→ Action item
In the entries that follow, find the line containing "The width and" and the line containing "Open the emoji picker in comment box", then retype exactly the lines from the first through the second, pictures excluded.

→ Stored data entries
☆ ☆ ☆ ☆ ☆
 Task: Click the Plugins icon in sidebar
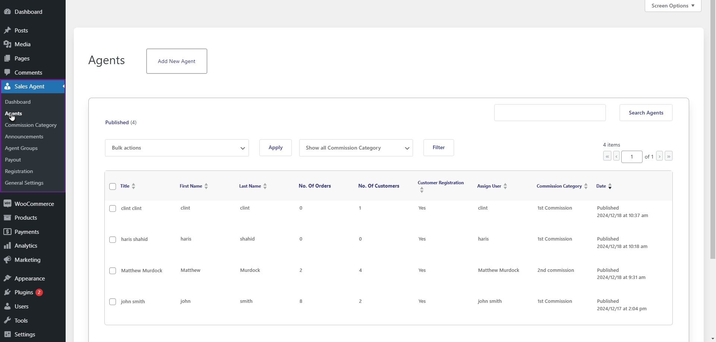coord(7,292)
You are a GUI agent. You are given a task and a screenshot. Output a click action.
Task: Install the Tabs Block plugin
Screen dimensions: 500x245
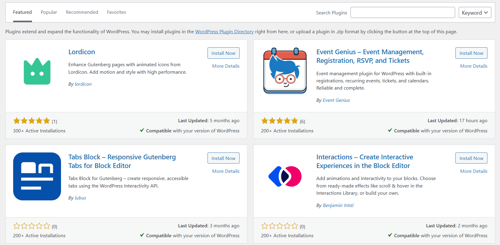223,158
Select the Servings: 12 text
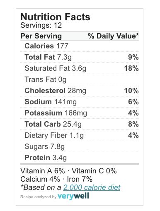Screen dimensions: 160x211 (x=41, y=25)
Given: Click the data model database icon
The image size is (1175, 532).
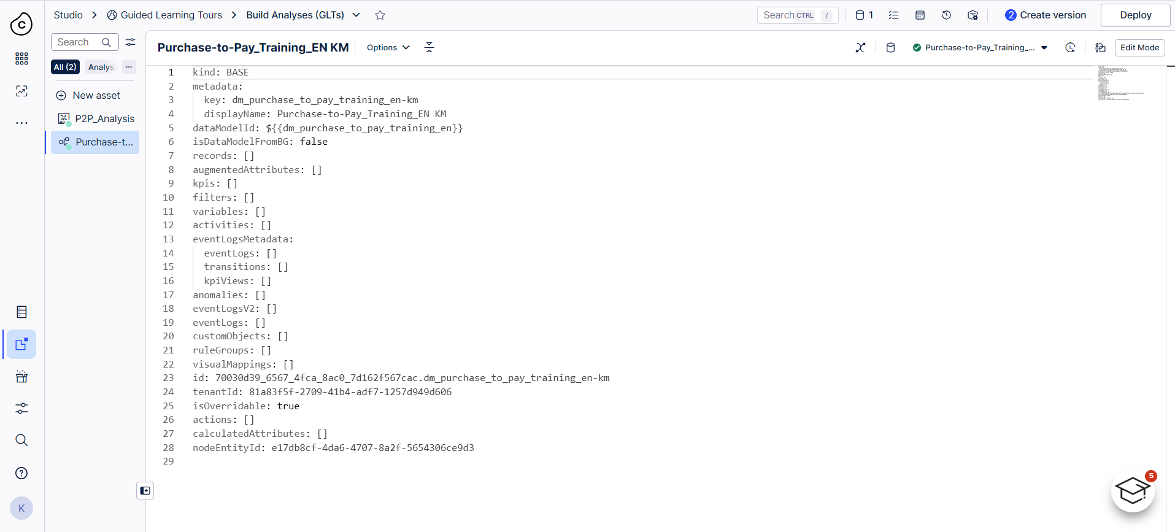Looking at the screenshot, I should (890, 48).
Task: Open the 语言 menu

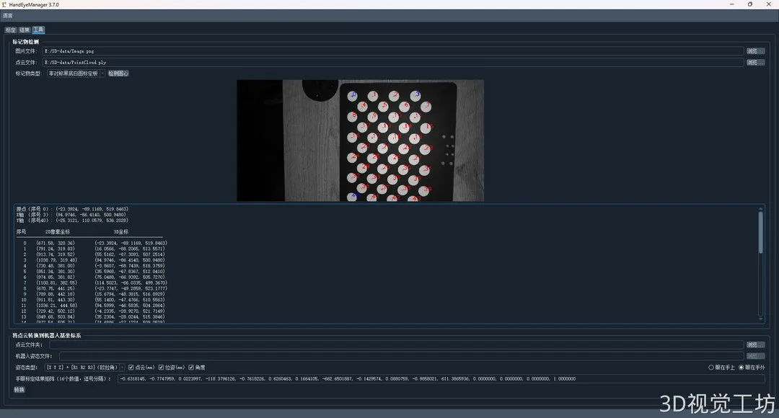Action: (7, 15)
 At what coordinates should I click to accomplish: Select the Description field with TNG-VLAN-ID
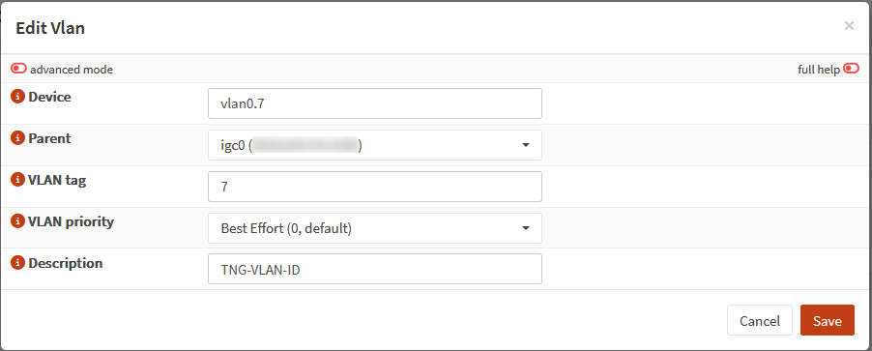tap(375, 269)
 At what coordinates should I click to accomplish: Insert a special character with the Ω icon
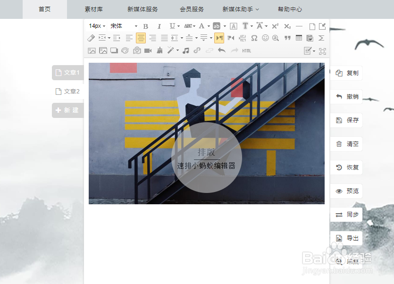pyautogui.click(x=253, y=38)
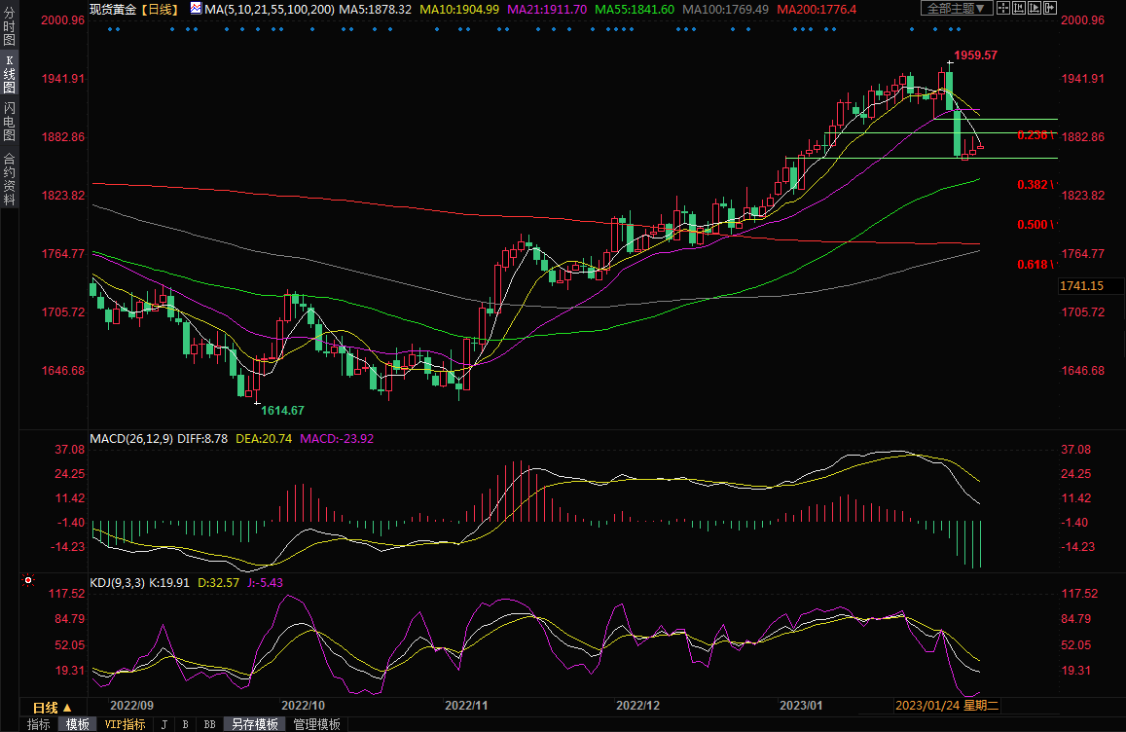Click the MA indicator chart icon
Viewport: 1126px width, 732px height.
pyautogui.click(x=196, y=9)

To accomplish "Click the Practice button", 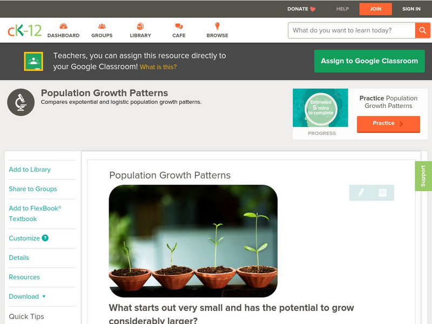I will coord(388,124).
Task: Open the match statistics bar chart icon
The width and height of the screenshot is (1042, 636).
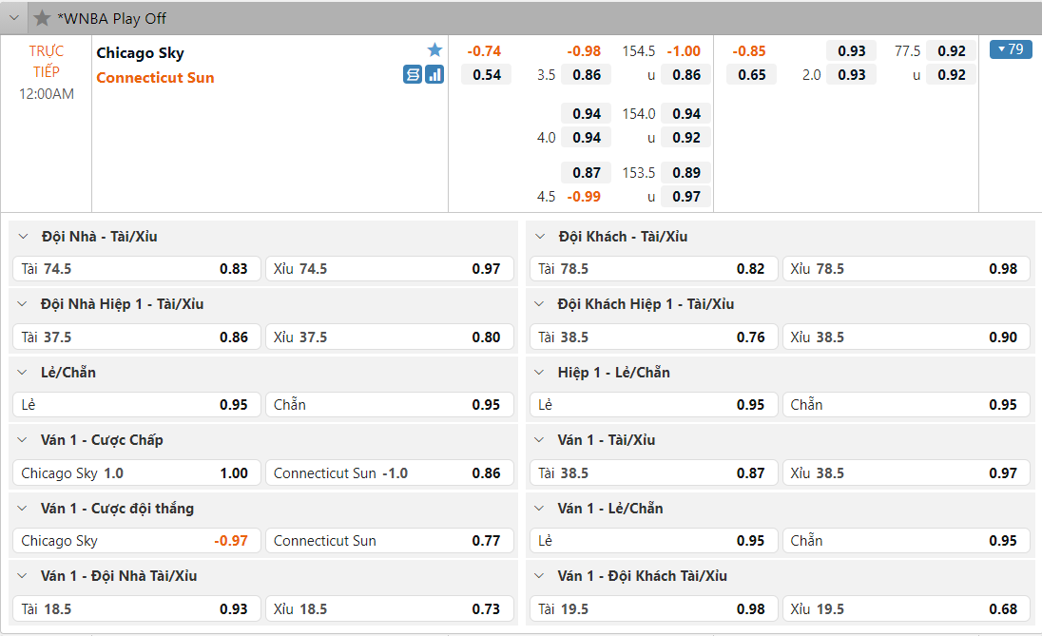Action: click(x=434, y=74)
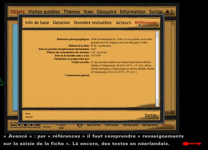Follow the red arrow to next slide
This screenshot has height=150, width=208.
pyautogui.click(x=192, y=144)
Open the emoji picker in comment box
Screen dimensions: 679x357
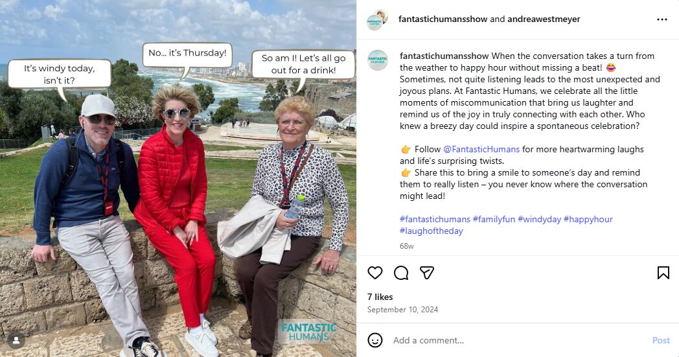pos(375,340)
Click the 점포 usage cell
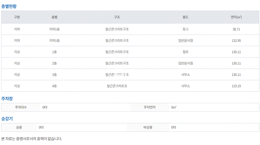Image resolution: width=260 pixels, height=145 pixels. click(x=185, y=52)
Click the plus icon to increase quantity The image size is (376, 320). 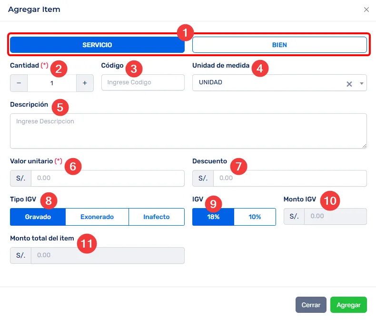[x=85, y=83]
☆ ☆ ☆ ☆ ☆
→ Result of this task
The width and height of the screenshot is (1042, 636).
Action: click(x=434, y=74)
Follow the red arrow to next slide
This screenshot has height=150, width=208.
pyautogui.click(x=192, y=144)
Open the emoji picker in comment box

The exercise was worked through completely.